The Phillies have shortstop Trea Turner as their top priority, according to Jon Morosi of MLB Network. This lines up with reporting from Buster Olney and Jesse Rogers, both of ESPN, who each relay word from sources that feel the Phillies will sign one of the “Big Four” shortstops, which includes Turner as well as Carlos Correa, Xander Bogaerts and Dansby Swanson.
The Phillies have been looking for a solution at shortstop for a few years now. They signed Didi Gregorius going into 2020, giving him a one-year deal. He performed well enough in the shortened season to stick around on a two-year deal, but that went south almost immediately. After he hit just .209/.270/.370 in 2021, there was some speculation that the Phillies would jump into last year’s big shortstop sweepstakes, featuring Correa, Corey Seager, Javier Baez, Trevor Story and Marcus Semien.
They ultimately stayed on the sidelines, giving Gregorius a chance to redeem himself in the last year of his deal. That didn’t work out, as he hit .210/.263/.304 this year and got released in August. They had to turn to their backup plan, which was prospect Bryson Stott. He had struggled over the first couple of months, hardly surprising given that it was his first major league action, getting optioned to the minors in April but returning after just a couple of weeks.
At the end of May, Stott was sitting on a miserable .123/.179/.151 batting line for a wRC+ of -8. Something seemed to click in June, as he hit .257/.318/.401 for a wRC+ of 102 from that point on, bringing his final line up to .234/.295/.358 and a wRC+ of 83. His glovework at short was considered below average by Defensive Runs Saved and Outs Above Average, while Ultimate Zone Rating had him just a smidge above. That’s hardly a disastrous season for a rookie, but the Phils evidently didn’t see enough to consider Stott their long-term solution at the position and seem to be involved in the shortstop market for a second straight year. The club declined Jean Segura’s option, creating an opening at second base that Stott could theoretically fill. Both DRS and OAA liked his glovework better on that side of the bag, making it a sensible approach for the club.

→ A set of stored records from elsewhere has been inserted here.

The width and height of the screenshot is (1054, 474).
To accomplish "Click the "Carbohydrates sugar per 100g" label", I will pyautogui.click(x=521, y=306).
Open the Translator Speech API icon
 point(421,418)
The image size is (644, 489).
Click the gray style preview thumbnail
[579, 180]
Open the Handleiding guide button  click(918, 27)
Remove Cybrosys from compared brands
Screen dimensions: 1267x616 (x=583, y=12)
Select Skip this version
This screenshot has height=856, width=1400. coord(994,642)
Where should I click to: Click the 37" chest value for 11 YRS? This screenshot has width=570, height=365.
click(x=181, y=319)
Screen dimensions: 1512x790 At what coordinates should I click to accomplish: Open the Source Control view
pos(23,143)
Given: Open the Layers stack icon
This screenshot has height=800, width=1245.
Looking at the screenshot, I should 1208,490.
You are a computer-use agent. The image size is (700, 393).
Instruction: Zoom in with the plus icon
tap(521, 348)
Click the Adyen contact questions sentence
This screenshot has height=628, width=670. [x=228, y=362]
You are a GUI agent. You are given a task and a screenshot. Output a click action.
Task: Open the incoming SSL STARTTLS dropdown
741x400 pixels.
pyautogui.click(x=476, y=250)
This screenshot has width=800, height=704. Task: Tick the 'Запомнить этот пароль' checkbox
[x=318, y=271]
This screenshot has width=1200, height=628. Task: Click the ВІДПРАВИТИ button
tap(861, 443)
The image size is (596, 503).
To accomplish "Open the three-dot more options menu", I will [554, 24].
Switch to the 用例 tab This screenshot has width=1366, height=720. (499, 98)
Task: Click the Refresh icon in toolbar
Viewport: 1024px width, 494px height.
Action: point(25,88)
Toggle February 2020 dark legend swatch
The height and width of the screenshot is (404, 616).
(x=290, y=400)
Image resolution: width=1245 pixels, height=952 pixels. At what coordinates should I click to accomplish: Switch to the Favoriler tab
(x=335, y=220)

While any of the four shortstops would be logical for this plan, Turner would certainly be an exciting fit. In his time in the big leagues so far, he’s proven himself to be one of the best all-around players in the game, succeeding in just about every aspect. In 849 career games, he’s hit 124 home runs and stolen 230 bases. His career batting line is .302/.355/.487, leading to a wRC+ of 124. UZR doesn’t like his work at shortstop, but both DRS and OAA have him above average for his career. For a Phillies team that’s full of sluggers like Kyle Schwarber, Nick Castellanos and Rhys Hoskins, a dynamic player like Turner, who turns 30 in June, would provide an exciting new element.
Of course, given his elite skills, he will have to paid at a high level. MLBTR predicted a contract of $268MM over eight years, an average annual value of $33.5MM. The Phillies currently have about $179MM committed to 2023, per Roster Resource, with a competitive balance tax number of $191MM. Last year’s Opening Day payroll was $229MM, per Cot’s Baseball Contracts, meaning they still have plenty of room to work with if they plan on spending at a comparable level this year. They would likely want to keep some powder dry for addressing other needs, such as their pitching staff, but it’s easy to see how they could fit a Turner-sized contract in here. Even adding about $30MM or so to that CBT number doesn’t get them over the lowest threshold for 2023, which will be $233MM. Plus, given their World Series run in 2022, they likely banked some extra revenues that could potentially lead to a bigger budget in 2023.
Turner received and rejected a qualifying offer from the Dodgers, meaning any team that signs him will have to pay a cost beyond just the money. Since the Phillies paid the luxury tax in 2022, they would have to forfeit their second-highest and fifth-highest picks in the next draft, in addition to seeing their international bonus pool dropped by $1MM. If Turner does indeed sign with someone other than the Dodgers, they would receive an extra pick after the fourth round, a diminished return because they also paid the luxury tax this year.
Of course, the Phillies won’t be alone in any pursuit of Turner. Morosi mentions that the Giants are involved, but adds that they will likely want to see how the Aaron Judge situation plays out before pivoting to a shortstop pursuit. Turner’s also been connected in rumors to the Cubs and Mariners, while there are other teams that would make speculative sense. If one of those clubs would eventually edge out the Phillies and acquire Turner, they could pivot to the other big names, having already been connected to Bogaerts.